The shift may motivate you to rethink your business model, not just because of new competitors, but because it shows customers’ habits have changed. They accept and demand an increasingly digital culture based on interaction, sharing and commenting.
There’s no question the new environment calls for technologies to improve your supply chain, customer service and employer brand. The biggest change, however, comes in adjusting your culture. These models require engagement among internal and external stakeholders to improve the experience and user pathway.

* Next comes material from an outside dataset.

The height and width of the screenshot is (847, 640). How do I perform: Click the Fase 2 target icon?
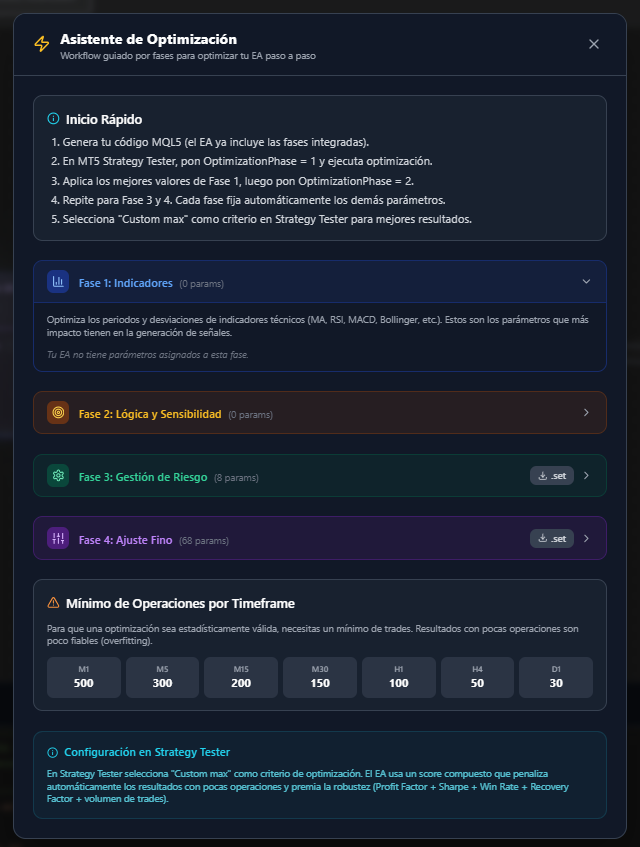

Otherwise, “uberisation” awaits you,8 primarily because:
- Social ties, mobile technology, real time, new web applications and digital tools make this requirement even more important and necessary.
- The relationship with the outside world and specifically your customers and prospective customers is driving you toward this change so you can meet these new demands effectively.

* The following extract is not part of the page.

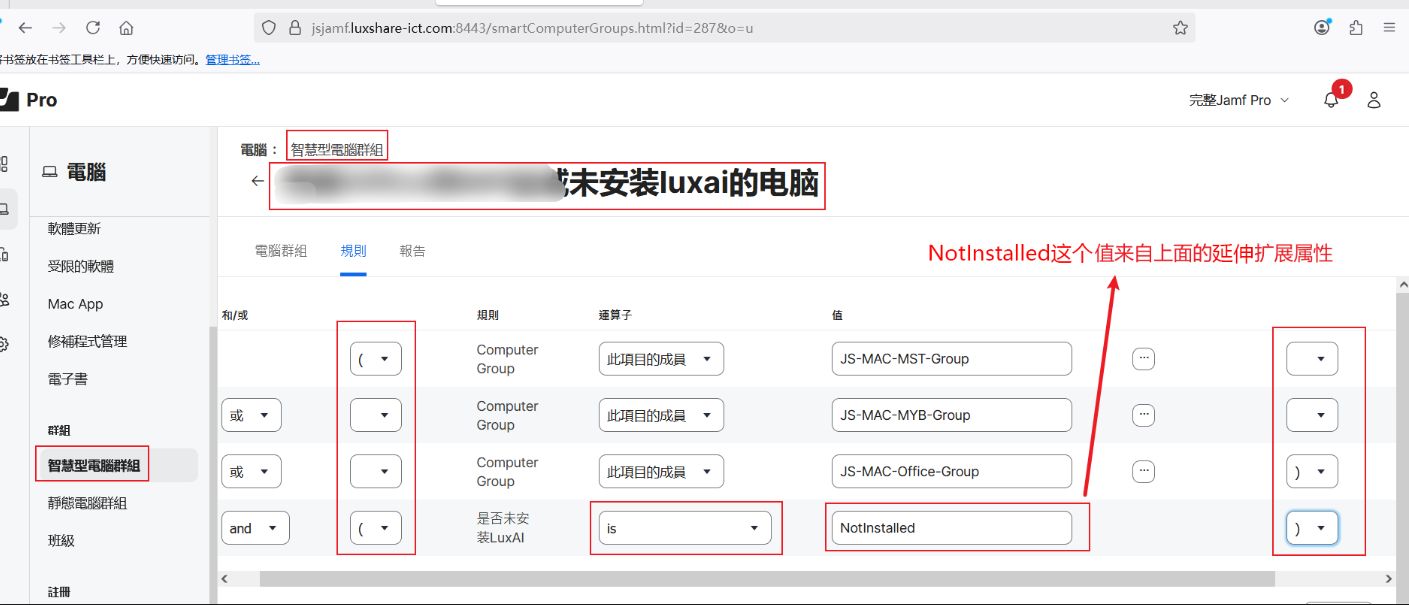Click back arrow beside group title
This screenshot has width=1409, height=605.
tap(257, 181)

- It is not the technology that’s important, but what it provides and the new culture it spawns.
This article is a part of MSLGROUP’s Optimising Digital Collaboration from the Inside Out , for more information contact Anthony Poncier T +33 14482 4648 M +33 62334 0881 or Sébastian Faure T +33 14482 4565 .
Anthony is an expert in collaborative strategy. He helps companies and project teams set up internal social networks and specialises in digitising customer relations. He is on the Enterprise 2.0 All Star List, the author of ‘Enterprise Social Networks: 101 Questions,’ and ‘Enterprise 2.0: the White Paper.’ Connect with him on Twitter @aponcier .
Sébastien is a consultant in digital communications strategy at Publicis Consultants in Paris and helps design and develop digital relationships between organisations and all their stakeholders. He is responsible for social network strategy, content strategy, social media, community management, analysis and reporting. Connect with him on Twitter @faureseb .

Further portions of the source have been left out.